Baumharz an Kirschbaum

Kostbarkeiten aus der Natur.

Baumharz. Der Feind des Autolacks, der Freund des archäologischen Sachensuchers.

Verklebt in dem goldenen Saft, konserviert über Jahrtausende hin so manche Rarität und wartet darauf, von Dir gefunden zu werden. Nur wo?! Das klebrige Gold, was über die Jahre steinhart und stabil wird, glitzert frisch in der Abendsonne. Der betörende Duft – sofern du ein Insekt bist – lockt in die Todesfalle. Bitter-süßes für den, der es in tausenden Jahren findet! Die schwer zu beschreibende Farbe ähnelt flüssigem Honig, mal rötlicher, mal bräunlicher, aber immer in ähnlicher Art und Weise und immer klebrig. Das scheint ein Naturgesetz.

Eigentlich quillt es eher als dass es tropft. Jeden Sonnenstrahl fängt der dicke Saft auf und bringt das Gefunkel auf ein neues Level. Der Meisterkleister drückt sich in jeden Haarriss, als wüsste er den Bauplan jedes einzelnen Astes und jeder Kapillare. Unbeirrbar versiegelt er, was andere beschädigt haben. Schutz vor Ungeziefer. Schutz vor Schmutz. Schutz vor allem, was einem Riss im Holz schaden kann.

Verhängnisvoll. Verlockend. Auch für den heil-kundigen Menschen.

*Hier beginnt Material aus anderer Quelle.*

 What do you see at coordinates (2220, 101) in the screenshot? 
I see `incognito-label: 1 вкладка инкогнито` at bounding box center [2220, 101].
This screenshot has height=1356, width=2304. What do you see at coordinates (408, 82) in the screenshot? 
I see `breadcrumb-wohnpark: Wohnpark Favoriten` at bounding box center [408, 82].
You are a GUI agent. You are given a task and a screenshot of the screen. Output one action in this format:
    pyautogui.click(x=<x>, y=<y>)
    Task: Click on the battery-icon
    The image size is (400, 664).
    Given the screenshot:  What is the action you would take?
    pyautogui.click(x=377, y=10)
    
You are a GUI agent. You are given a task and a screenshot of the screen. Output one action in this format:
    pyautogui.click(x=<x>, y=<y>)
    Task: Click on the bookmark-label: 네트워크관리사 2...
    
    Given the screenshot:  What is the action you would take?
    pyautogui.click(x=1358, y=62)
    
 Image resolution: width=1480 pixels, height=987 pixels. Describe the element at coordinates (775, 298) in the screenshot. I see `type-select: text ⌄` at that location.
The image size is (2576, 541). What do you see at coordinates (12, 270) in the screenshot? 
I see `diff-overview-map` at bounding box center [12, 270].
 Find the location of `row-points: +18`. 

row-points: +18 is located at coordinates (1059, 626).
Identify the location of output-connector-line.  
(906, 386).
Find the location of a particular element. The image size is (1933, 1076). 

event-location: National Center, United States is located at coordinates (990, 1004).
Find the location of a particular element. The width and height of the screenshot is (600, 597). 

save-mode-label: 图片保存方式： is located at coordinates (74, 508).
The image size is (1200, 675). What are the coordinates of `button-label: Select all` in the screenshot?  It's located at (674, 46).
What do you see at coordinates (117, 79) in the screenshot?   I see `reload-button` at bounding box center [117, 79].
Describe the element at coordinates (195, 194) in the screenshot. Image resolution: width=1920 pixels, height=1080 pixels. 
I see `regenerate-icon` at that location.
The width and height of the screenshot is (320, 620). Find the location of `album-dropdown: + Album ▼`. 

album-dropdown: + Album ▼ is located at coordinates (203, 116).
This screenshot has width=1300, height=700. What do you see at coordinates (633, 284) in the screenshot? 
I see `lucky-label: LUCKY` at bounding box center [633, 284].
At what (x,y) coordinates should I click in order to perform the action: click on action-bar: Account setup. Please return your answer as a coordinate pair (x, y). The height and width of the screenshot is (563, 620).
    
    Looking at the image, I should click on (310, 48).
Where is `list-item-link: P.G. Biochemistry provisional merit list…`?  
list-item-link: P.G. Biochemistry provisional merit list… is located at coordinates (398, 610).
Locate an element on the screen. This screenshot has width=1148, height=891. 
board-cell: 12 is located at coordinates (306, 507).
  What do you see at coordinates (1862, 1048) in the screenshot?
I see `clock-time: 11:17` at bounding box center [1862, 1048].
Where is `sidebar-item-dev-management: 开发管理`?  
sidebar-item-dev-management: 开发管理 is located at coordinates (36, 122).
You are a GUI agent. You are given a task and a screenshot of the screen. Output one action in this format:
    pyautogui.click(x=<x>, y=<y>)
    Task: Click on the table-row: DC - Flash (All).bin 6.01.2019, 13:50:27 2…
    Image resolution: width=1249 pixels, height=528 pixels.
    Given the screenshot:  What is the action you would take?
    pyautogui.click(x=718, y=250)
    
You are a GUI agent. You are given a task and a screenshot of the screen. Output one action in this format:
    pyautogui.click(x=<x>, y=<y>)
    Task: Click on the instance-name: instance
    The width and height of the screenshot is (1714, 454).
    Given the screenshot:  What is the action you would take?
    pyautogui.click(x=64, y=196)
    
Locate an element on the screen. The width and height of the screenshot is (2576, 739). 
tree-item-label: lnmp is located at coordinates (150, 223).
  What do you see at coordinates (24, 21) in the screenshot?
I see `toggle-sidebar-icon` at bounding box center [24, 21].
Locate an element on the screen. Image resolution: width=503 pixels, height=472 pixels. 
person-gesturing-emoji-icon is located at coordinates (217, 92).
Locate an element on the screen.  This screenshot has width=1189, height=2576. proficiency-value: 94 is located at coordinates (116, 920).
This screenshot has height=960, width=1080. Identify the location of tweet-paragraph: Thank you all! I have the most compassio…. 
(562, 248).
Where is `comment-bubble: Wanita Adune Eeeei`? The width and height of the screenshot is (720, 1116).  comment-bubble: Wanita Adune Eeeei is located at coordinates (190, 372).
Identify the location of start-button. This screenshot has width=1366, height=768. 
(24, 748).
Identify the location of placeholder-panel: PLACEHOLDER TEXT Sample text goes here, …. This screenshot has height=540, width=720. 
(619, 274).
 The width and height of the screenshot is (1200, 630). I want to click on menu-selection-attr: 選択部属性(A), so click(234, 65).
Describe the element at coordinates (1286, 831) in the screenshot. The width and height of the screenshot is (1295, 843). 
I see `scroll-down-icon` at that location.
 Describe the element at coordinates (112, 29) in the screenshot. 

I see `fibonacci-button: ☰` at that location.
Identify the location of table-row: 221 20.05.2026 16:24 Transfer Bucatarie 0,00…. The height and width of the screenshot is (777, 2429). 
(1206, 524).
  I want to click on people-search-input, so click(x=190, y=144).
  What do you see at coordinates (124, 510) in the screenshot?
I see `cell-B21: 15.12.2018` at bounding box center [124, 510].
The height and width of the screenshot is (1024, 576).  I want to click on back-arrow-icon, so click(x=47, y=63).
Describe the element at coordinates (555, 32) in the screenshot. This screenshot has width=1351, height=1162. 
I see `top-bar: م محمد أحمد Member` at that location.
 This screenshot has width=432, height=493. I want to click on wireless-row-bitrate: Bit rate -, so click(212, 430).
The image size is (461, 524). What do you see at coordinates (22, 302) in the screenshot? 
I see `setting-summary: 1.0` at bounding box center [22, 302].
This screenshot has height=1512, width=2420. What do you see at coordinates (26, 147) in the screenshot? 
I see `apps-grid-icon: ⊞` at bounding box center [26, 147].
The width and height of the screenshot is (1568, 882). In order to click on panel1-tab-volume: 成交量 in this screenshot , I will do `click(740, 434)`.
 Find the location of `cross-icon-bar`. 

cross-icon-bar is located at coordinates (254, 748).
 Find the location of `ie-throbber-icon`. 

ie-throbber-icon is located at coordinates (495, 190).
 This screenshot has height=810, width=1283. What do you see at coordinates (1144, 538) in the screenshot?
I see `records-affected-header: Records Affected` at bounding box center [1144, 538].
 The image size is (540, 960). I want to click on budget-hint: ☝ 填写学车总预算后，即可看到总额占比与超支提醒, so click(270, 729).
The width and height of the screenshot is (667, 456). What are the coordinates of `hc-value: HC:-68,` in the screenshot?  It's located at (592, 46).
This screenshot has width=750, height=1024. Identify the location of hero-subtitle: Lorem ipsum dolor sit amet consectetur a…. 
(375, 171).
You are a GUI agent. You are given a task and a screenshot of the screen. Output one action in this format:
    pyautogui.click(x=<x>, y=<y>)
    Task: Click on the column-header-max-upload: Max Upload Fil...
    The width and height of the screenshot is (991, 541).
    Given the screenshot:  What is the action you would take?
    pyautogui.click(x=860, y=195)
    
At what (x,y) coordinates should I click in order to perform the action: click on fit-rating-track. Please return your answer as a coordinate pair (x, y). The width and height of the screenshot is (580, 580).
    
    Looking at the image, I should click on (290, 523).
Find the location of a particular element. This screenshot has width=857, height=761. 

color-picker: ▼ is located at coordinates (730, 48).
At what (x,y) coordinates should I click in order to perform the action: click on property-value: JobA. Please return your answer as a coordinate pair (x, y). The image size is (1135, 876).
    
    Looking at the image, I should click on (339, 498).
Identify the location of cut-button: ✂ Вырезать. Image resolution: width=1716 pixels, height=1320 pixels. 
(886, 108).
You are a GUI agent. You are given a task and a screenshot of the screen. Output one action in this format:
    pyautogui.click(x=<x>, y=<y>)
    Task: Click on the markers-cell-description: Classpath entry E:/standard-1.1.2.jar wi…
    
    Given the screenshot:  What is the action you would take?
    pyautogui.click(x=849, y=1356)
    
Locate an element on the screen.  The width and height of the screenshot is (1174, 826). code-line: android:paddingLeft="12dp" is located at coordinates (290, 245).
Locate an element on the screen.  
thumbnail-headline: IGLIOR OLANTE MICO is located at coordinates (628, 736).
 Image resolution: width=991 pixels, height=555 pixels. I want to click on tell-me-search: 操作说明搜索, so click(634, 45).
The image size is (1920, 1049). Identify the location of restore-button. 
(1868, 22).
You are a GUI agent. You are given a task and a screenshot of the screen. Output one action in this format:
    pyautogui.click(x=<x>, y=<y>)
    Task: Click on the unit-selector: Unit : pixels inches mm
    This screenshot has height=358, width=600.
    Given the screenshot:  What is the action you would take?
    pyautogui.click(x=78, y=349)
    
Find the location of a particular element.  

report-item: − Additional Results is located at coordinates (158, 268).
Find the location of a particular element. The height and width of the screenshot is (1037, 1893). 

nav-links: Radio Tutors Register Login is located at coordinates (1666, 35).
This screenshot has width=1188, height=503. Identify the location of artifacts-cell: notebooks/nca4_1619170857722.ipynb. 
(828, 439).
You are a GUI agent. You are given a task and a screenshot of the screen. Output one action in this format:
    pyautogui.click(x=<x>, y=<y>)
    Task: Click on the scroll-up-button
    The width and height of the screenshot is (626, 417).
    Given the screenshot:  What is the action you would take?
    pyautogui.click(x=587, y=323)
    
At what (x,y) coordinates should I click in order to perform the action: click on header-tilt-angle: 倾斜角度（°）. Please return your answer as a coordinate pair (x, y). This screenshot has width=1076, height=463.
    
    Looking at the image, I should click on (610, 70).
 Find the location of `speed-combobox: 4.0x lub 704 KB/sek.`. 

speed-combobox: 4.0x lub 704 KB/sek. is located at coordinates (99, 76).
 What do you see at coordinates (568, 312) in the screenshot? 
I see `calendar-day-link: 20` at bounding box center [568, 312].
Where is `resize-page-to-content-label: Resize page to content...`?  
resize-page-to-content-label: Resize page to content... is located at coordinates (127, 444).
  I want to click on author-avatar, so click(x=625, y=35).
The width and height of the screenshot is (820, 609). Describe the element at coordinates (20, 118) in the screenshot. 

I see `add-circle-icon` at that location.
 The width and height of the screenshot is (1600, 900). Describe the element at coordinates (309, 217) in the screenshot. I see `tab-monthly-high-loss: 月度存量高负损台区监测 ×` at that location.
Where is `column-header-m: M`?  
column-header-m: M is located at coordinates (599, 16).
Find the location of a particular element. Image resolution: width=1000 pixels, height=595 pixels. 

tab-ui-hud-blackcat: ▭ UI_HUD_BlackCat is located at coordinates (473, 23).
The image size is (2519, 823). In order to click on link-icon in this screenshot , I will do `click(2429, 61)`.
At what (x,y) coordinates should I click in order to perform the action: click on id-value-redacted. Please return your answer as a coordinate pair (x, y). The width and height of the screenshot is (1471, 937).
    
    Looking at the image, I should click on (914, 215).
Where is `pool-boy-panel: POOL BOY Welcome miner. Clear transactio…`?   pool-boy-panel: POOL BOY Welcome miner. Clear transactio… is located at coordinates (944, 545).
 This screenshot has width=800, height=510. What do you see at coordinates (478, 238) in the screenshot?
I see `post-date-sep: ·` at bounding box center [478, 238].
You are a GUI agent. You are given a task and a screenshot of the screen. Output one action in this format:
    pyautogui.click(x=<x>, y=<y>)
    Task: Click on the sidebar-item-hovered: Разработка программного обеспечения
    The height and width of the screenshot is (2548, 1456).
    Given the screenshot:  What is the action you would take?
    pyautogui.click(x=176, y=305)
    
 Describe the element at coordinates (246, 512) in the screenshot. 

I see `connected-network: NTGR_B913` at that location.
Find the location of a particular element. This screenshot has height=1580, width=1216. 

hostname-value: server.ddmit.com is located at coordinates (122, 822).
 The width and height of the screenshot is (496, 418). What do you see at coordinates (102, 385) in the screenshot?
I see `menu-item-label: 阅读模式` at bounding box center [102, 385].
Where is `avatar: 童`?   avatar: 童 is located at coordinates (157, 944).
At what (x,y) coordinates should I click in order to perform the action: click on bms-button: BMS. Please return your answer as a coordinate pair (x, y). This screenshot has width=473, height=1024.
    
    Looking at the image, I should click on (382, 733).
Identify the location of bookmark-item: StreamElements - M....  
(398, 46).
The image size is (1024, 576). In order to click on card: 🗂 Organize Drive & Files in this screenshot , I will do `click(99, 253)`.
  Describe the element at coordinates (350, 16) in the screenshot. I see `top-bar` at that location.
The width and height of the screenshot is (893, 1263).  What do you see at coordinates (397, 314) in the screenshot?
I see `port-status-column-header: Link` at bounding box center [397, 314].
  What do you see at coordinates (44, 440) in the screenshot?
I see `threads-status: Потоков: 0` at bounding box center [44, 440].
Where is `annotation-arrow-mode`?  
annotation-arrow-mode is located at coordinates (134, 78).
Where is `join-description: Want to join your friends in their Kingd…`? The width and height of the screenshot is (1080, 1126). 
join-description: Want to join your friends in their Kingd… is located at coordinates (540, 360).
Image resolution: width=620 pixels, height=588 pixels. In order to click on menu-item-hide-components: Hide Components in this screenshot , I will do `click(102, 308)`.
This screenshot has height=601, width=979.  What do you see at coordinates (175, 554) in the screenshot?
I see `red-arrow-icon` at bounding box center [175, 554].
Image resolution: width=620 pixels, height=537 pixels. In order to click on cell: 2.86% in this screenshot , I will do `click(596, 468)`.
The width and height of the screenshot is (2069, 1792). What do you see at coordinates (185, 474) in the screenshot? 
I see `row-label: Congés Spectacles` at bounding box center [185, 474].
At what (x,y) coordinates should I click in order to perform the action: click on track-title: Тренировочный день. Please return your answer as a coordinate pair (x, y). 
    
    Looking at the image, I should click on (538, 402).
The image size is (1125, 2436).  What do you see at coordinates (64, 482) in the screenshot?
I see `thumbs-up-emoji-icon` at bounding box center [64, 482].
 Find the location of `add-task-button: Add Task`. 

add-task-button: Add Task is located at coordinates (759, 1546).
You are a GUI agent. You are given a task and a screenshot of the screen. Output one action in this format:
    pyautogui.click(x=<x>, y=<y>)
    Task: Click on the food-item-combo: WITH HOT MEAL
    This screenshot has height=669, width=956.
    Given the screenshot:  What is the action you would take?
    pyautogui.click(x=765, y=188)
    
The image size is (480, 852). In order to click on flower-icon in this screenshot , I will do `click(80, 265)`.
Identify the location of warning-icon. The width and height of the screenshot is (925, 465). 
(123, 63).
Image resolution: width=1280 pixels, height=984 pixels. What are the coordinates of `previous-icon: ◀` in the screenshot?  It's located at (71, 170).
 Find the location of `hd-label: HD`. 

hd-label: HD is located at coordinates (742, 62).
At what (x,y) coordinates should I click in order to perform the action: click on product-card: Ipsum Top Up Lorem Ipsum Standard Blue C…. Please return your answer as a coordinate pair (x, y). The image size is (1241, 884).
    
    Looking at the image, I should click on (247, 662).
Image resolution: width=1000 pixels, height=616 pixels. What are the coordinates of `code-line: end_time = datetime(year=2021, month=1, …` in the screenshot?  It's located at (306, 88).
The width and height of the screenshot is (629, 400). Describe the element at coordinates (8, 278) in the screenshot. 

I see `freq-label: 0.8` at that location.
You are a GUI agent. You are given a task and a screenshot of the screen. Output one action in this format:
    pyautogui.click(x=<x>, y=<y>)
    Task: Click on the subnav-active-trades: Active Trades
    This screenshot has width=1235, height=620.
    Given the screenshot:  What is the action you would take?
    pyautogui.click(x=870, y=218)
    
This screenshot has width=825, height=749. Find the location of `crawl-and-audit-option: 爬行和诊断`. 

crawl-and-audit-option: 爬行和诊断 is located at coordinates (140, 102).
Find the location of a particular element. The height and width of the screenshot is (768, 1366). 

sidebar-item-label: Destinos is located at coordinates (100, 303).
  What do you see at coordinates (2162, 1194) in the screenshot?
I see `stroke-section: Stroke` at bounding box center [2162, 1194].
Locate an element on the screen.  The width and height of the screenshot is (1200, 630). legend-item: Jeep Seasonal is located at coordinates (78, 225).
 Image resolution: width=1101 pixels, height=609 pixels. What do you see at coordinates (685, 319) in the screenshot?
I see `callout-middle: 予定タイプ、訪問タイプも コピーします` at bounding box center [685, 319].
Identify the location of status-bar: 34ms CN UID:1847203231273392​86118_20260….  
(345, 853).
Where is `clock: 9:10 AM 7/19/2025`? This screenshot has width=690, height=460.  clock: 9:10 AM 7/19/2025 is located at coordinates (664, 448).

Der schwere Duft, eine Mischung aus herben Terpenen, saftigem Holz, Tabak und hauchzarter Süße beflügelt die Sinne, rückt man mit der Nase nah genug an den Ast. Beschreibe den Duft eines torfigen Waldes in nebligen November mit einer Pfeife in der Hand und einem Stück Zartbitter im Mund. Du bist nah dran an dem, wie frisches Baumharz riecht.

Wie viele Hosen hast Du ruiniert, wenn du mit deinen Freunden durch die Baumwipfel gezogen bist? Und wie oft hat Mutti dir dafür die Löffel lang ziehen wollen?

Das klebrige Gefühl auf der Haut wirst Du heute jedenfalls nicht mehr los. Egal wie oft du versucht, deine Hände im feuchten Gras abzureiben.